Vinny Hurrell: I've gone from being Stephen's sidekick to having my own show... it still seems a bit surreal
He is known to thousands of listeners as Stephen Nolan's long-suffering sidekick - but now Vinny Hurrell is branching out on his own.
At 32 years old, the Randalstown native tonight becomes one of the Radio Ulster's youngest presenters when he fronts his own show.
So far, he has earned his crust producing the self-professed 'biggest show in the country' for Nolan on weekday mornings.
Vinny is often heard being teased on-air by Nolan, but it seems the famously outspoken presenter has met his match.
Vinny told the Belfast Telegraph: "We've got to a point now where I can tell him he's being a pain, though he might not agree with me.
"Stephen said on air 'we'd a falling out'. I told him 'you're being a bit of an ass', but within 20 minutes it was sorted, which is better than not talking and letting it fester."

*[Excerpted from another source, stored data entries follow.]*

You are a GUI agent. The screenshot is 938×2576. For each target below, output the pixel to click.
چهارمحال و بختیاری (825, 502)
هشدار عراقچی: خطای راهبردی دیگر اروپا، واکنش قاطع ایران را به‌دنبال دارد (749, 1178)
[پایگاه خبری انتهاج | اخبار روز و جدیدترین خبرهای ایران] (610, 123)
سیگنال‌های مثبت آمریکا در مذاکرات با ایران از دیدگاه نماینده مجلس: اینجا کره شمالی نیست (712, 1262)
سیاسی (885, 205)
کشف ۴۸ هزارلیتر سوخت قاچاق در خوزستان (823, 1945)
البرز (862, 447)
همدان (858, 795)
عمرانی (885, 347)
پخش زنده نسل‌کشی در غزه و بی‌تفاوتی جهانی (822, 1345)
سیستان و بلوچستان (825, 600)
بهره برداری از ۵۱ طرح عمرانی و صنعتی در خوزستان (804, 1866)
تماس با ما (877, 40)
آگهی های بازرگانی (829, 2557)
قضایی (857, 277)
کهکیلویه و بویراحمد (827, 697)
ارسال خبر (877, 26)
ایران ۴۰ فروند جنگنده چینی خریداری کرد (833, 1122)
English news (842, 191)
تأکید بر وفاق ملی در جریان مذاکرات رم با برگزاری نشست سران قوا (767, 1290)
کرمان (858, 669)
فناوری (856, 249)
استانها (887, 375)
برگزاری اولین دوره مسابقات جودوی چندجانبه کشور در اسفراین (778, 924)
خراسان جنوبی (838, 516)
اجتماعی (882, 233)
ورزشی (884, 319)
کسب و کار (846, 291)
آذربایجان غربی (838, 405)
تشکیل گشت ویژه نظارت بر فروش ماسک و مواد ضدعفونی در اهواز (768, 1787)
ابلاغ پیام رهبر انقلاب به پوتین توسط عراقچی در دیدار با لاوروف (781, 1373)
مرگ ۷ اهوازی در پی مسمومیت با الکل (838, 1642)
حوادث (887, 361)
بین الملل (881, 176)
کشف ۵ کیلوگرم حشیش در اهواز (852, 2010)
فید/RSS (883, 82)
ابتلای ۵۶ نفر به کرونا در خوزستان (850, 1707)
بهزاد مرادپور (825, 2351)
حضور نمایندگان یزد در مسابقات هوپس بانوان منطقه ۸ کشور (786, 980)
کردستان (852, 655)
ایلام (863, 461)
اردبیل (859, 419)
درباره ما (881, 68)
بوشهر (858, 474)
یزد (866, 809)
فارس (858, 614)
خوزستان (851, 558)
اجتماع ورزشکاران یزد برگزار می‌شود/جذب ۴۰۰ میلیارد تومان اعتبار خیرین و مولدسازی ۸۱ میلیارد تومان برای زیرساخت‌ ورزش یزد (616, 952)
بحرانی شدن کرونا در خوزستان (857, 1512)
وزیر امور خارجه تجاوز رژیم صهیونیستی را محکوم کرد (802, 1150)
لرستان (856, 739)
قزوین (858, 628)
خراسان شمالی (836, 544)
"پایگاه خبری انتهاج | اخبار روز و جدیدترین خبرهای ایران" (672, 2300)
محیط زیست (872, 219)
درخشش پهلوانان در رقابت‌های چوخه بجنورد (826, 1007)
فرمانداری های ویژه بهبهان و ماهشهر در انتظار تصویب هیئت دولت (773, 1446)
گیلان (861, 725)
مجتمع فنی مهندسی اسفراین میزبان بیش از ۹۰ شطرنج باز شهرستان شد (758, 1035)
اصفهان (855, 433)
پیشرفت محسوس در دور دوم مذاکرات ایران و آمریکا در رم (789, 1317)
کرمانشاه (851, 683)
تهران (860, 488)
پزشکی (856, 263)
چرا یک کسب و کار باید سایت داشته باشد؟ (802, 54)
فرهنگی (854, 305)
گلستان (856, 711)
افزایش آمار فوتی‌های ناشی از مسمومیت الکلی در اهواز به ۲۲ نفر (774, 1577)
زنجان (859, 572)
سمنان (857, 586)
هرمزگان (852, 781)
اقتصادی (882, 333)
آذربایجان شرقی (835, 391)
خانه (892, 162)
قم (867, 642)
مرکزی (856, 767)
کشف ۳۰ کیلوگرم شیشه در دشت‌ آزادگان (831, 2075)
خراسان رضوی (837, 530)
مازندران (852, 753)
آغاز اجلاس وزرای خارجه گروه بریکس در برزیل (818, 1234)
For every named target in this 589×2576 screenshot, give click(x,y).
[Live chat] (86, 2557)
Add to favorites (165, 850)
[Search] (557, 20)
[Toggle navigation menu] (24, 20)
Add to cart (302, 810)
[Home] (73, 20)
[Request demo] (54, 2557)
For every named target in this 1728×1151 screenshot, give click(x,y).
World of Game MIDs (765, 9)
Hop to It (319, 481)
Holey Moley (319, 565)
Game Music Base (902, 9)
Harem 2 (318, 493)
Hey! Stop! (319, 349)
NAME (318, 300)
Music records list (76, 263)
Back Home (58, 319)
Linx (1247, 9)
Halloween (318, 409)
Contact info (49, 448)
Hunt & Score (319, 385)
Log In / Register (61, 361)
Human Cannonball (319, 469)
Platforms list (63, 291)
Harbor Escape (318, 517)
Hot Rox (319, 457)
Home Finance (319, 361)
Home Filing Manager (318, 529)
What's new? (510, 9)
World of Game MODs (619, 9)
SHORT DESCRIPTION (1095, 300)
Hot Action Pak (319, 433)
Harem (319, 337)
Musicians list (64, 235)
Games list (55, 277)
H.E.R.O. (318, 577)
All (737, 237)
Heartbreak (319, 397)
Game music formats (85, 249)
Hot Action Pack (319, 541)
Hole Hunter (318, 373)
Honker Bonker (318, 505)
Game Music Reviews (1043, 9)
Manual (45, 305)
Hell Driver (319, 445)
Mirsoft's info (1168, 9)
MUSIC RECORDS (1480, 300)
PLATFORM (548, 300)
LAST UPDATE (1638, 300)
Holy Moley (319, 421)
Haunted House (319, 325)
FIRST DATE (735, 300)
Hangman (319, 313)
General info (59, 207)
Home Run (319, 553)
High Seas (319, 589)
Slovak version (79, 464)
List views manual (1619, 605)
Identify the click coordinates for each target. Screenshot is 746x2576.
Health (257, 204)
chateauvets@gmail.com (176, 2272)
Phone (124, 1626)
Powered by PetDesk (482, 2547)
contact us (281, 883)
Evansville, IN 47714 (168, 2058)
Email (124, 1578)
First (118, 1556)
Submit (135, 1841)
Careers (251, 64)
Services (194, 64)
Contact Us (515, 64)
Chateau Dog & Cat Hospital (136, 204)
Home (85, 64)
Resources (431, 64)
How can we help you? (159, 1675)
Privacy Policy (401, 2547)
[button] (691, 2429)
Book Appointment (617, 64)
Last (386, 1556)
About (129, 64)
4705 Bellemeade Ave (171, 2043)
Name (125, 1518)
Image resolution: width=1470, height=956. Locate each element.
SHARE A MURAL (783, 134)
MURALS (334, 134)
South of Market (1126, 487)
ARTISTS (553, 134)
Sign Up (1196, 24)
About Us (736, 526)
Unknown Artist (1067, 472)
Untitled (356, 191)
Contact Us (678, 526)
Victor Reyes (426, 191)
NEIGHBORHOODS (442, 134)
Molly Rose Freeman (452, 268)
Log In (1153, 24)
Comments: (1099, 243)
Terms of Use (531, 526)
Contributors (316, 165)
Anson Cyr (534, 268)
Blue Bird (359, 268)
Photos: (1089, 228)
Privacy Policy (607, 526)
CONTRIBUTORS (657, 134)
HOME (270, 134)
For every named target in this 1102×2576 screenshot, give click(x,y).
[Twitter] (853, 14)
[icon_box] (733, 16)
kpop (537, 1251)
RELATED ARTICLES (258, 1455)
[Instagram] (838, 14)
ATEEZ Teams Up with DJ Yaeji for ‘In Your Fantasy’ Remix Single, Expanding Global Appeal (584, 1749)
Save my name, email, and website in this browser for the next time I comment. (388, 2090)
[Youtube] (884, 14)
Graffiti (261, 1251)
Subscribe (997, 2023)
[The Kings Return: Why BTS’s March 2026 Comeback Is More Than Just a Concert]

Vinny's most embarrassing moment came early in his Nolan Show career, when the conversation turned to tattoos.
"Stephen found out I have a tattoo on my thigh, but he said on-air he couldn't believe I had a tattoo on my crotch," Vinny said.
"My mum and sister were listening, and I think they nearly crashed the car. I'd never told my mum I had it, because she'd never see that one. It was a bit awkward initially, but mum was OK."
Dealing with a quick-witted host and real people on the Nolan Show means he is well-equipped to present The Vinny Show. The lively, late-night programme looks at real-life problems, from mental health to emigration, dating and everything in between. The first guest is 13-year-old Luke, who was bullied so badly he thought about taking his own life.
Vinny explained: "It's quite intense, but most of this came to a head when Luke was just 12. He talks about how he texted his mum to tell her he was having these thoughts, and she explains how it felt being at work an hour away when she found out. So much could have happened inside that hour."
For Vinny, stepping into his first major series has been a huge boost for someone whose career goal was always to work for the BBC.
He said: "The day I got my BBC staff pass was one of the proudest moments I've ever had. It's only a bit of plastic, but I'd worked so long for that.
"Sometimes I can't believe I've got my own show, it still seems surreal.
"I don't know what's next. I could annoy Stephen and say I'd love to take on the morning slot, from 9-10.30am, but I don't know if that's really what I do want."
With a busy working life, Vinny takes time to wind down by working out.
"I find if I go to the gym I usually sleep better that night, so it's therapeutic. I also like setting goals for myself."
Vinny Hurrell started working with the BBC in 2008, after returning from backpacking across Australia. He was "rescued" by the Nolan Show on Radio Ulster after short-term contracts with the BBC ended. Vinny previously presented The Clinic on Blast106, Belfast's community radio station. The format of The Vinny Show, starting at 10.15pm today and broadcast each Monday, is a departure from traditional evening programming on Radio Ulster, which usually focuses on music.